### Set task
Write out the records from the line with "The image size is (1389, 868)." through the line with "click(x=1213, y=88)", including both of those lines, and leave out the pictures.

### Input for this task

start

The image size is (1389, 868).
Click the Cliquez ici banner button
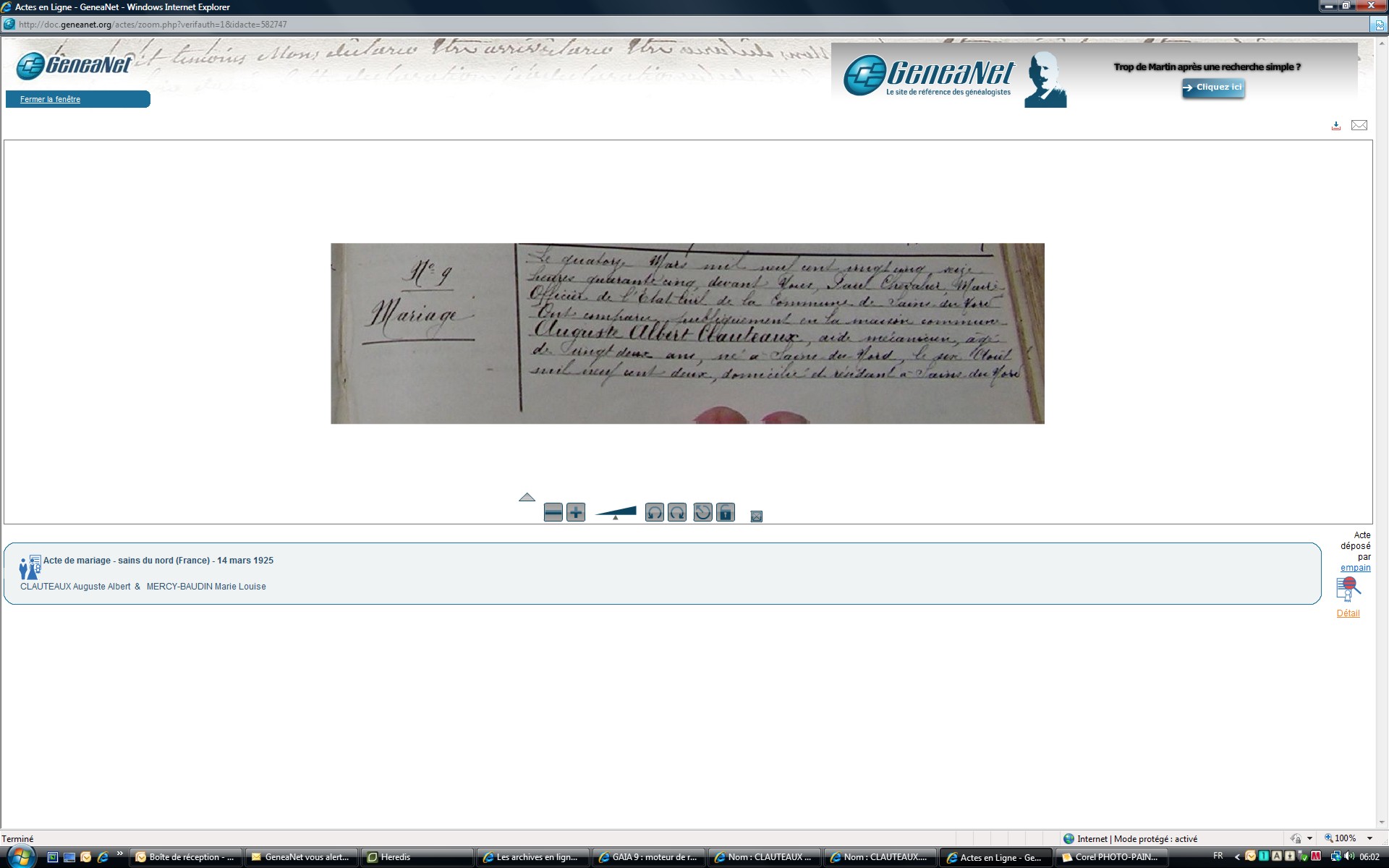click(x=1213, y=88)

end
start

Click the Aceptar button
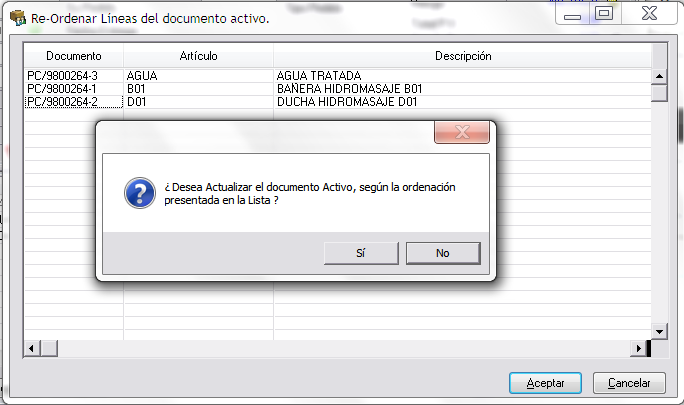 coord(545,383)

end

### Response to the exercise
The image size is (1389, 868).
Click the Cliquez ici banner button
click(x=1213, y=88)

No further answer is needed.